To do: Find the line containing "You are a computer-use agent." in the records below. Copy exactly that line and each one after it, ending at the line containing "Instruction: Click the", and nothing more.

____ Source information

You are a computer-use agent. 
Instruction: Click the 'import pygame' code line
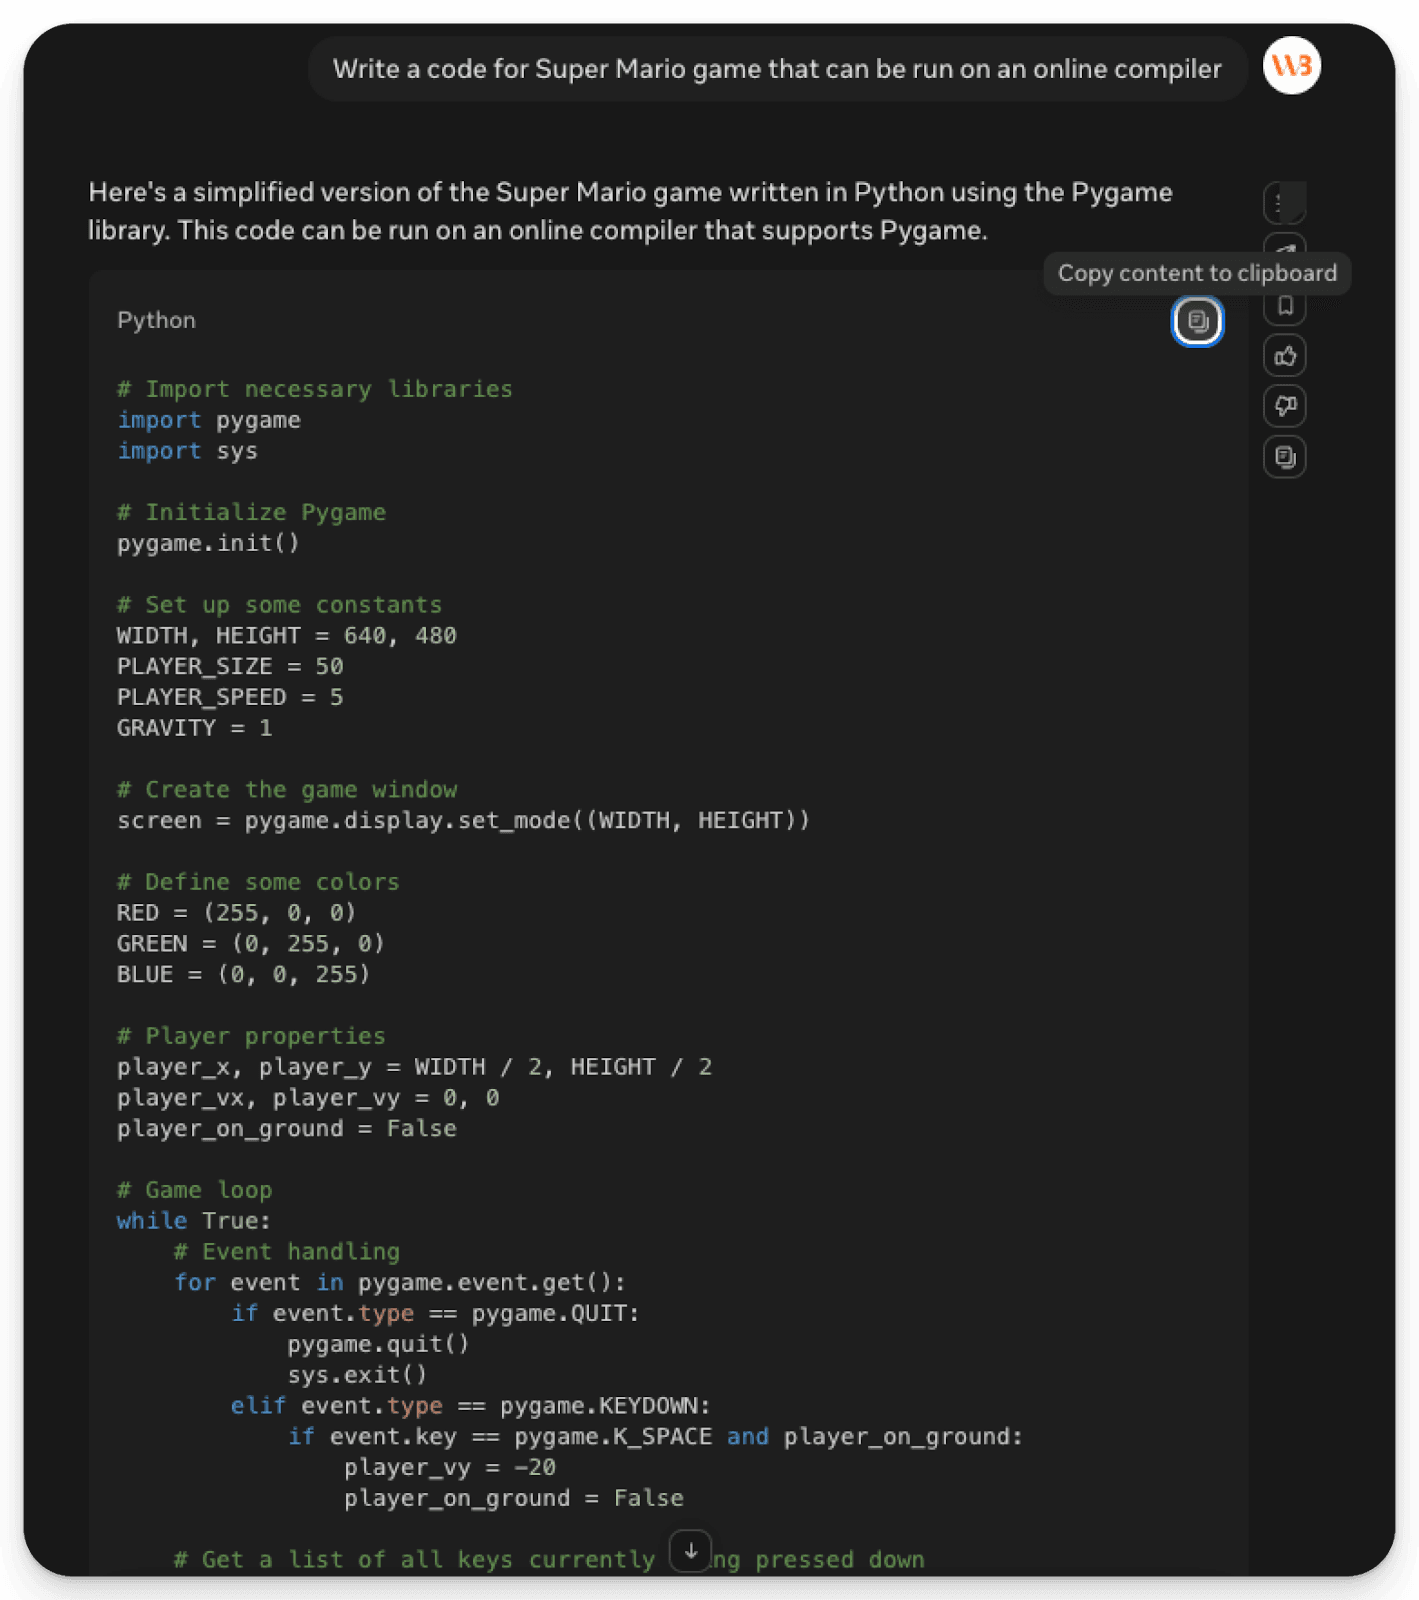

________
____ Source information

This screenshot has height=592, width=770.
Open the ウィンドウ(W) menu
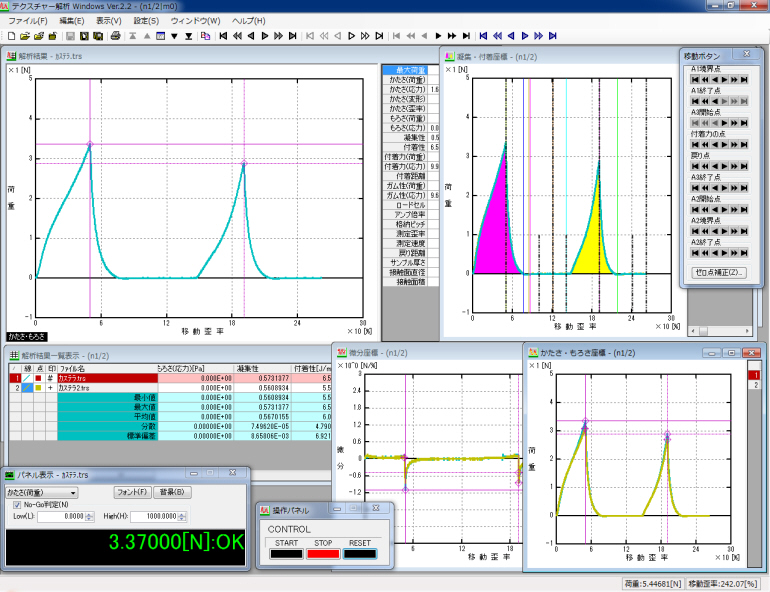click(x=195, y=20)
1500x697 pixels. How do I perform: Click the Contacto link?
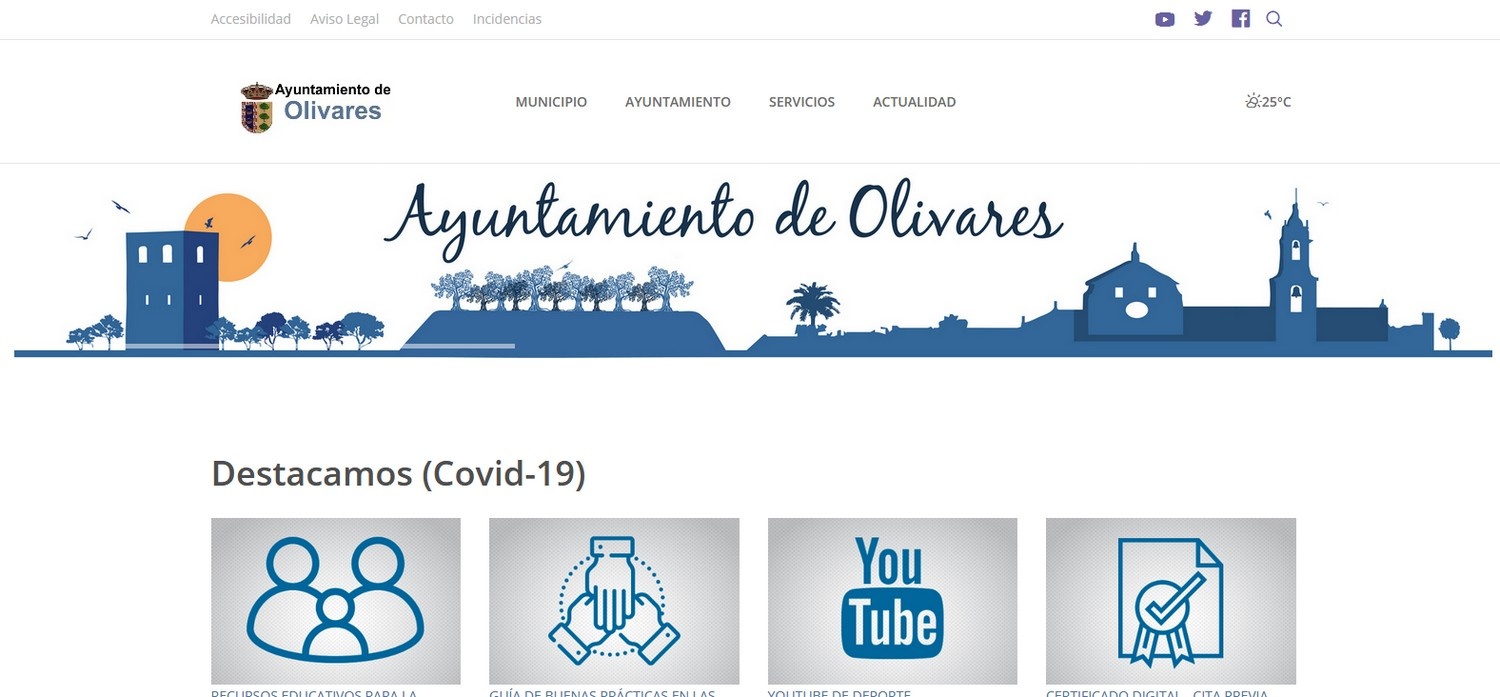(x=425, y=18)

________
____ Source information

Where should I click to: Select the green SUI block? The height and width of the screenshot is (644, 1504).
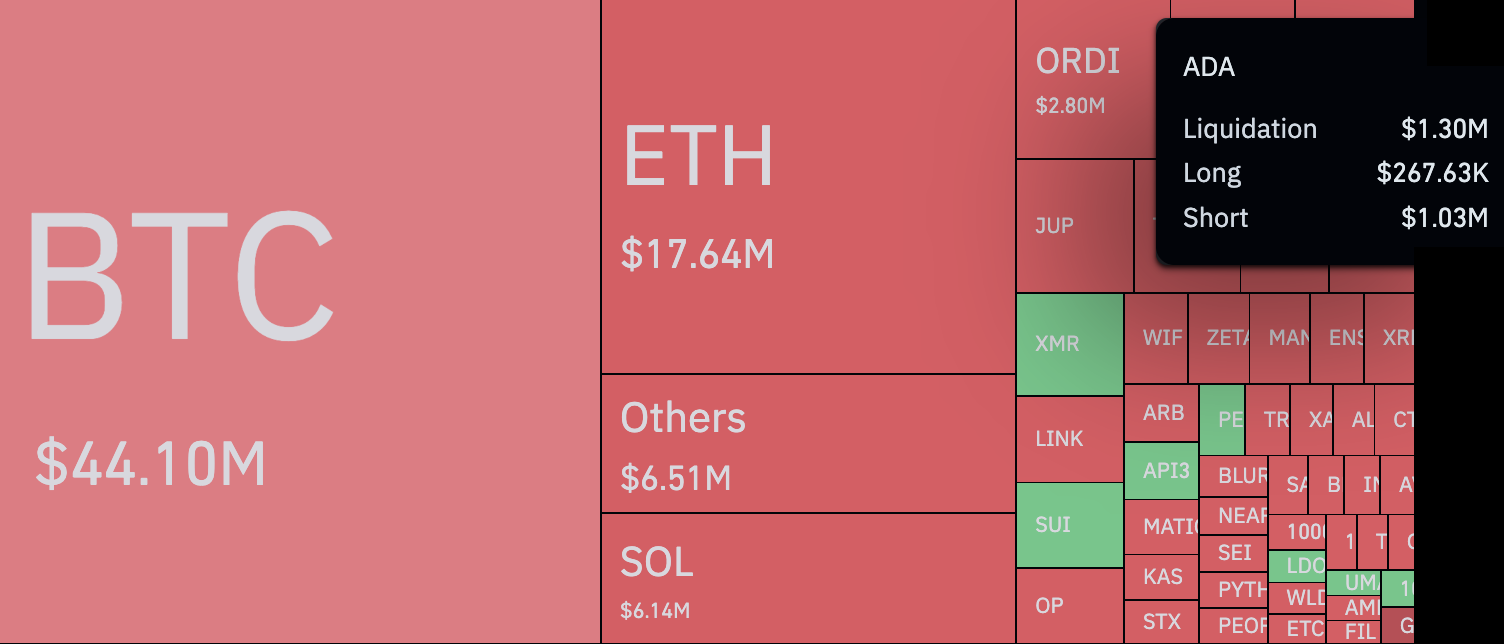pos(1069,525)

________

Answer for the task:
You are a computer-use agent. 
Instruction: Click the 'import pygame' code line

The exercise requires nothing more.